● WORK INSTRUCTIONS:
Return the passage of the 3D printer safety page from "Disclaimer: While I" to "case of failure.", copied word for word.

● TEXT PROVIDED:
- - -
Print 3D

Edit:28 juil. 2018, Cre:23 sept. 2015

3D printer safe design and installation

Note : this page mostly discussed of filament 3D printers but the general philosophy could be applied to other printer type.
Please note that since the creation of this page, I created on the RepRap wiki a few pages about 3D printer safety, which are far more detailed and may be a bit redundant with below text:

Handling high temperature and significant quantity of hydrocarbon components (plastic), a 3D printer present a lot of risks, which are not well taken into account by users and manufacturers. This page aims to describe what could make a safe design, advice to users will defined in another page and health and safety is already covered in the REPRAP wiki

Disclaimer: While I have some experience in handling safety in industrial equipment, this page is unpaid hobby work and cannot replace professional advice. Even if it is not legally compulsory, 3D printer manufacturers are firmly invited to hire safety consultants to help them carry the needed/required(CE) safety analysis.

Apart health and safety, the main risk of a 3D printer is fire. The power used of around 40W for the hotend and 100~500W for a heated bed is largely sufficient to heat a lot of printer component up to their ignition point in case of failure.

Why

Their was one report of a house burned down by a printer, but it is probable that other accidents already occured without public disclosure.
A 3D printer is not an ordinary domestic appliance for many reasons:

  • It is complex object with multiple fire sources.
  • It runs for much longer time than most appliance, which drive user to let it unattended.
  • Its life use is comparable to industrial equipment, but the quality of its components is far from industrial and equipment tend to age quickly.
  • As a domestic appliance, it is a recent development without established safety rules.
  • A lot of printers are sold as kits or modified by their users, which set them in a legal ‘grey area’
  • A lot of development is done as hobby work, either hardware or software
  • It uses components which were not designed for this particular use (power supplies)
- - -
● MATERIAL SHOWN:
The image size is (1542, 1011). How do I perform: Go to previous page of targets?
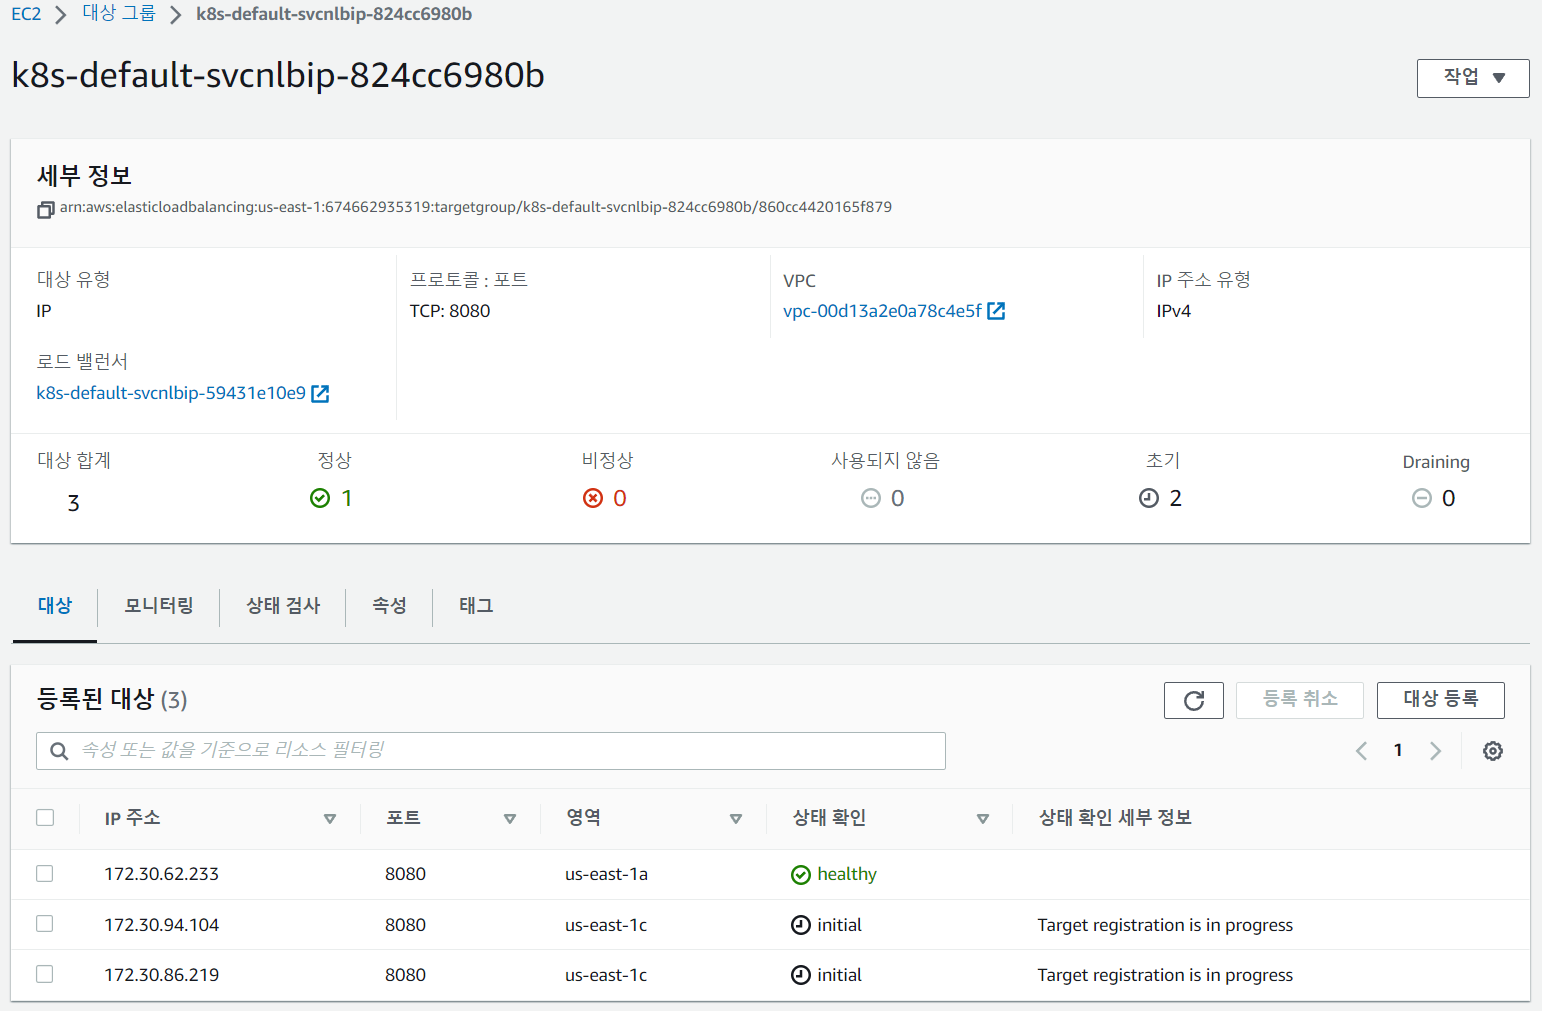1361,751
- - -
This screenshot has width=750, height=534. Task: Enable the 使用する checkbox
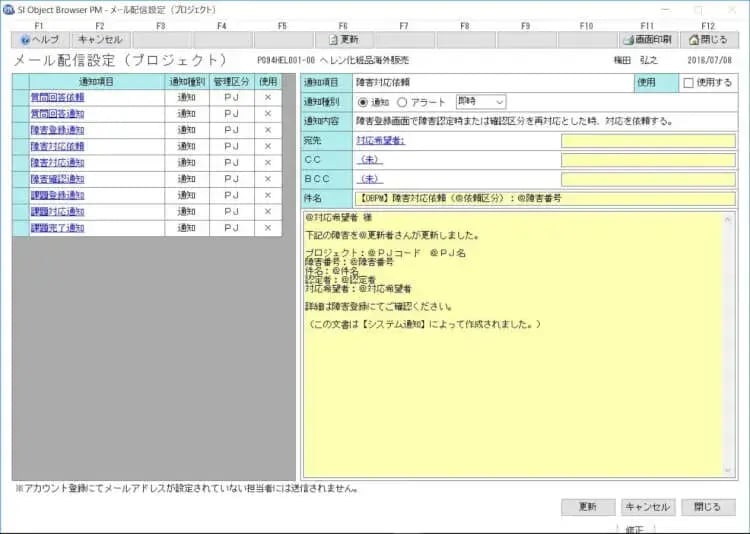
- - -
● EXERCISE RESPONSE:
Disclaimer: While I have some experience in handling safety in industrial equipment, this page is unpaid hobby work and cannot replace professional advice. Even if it is not legally compulsory, 3D printer manufacturers are firmly invited to hire safety consultants to help them carry the needed/required(CE) safety analysis.

Apart health and safety, the main risk of a 3D printer is fire. The power used of around 40W for the hotend and 100~500W for a heated bed is largely sufficient to heat a lot of printer component up to their ignition point in case of failure.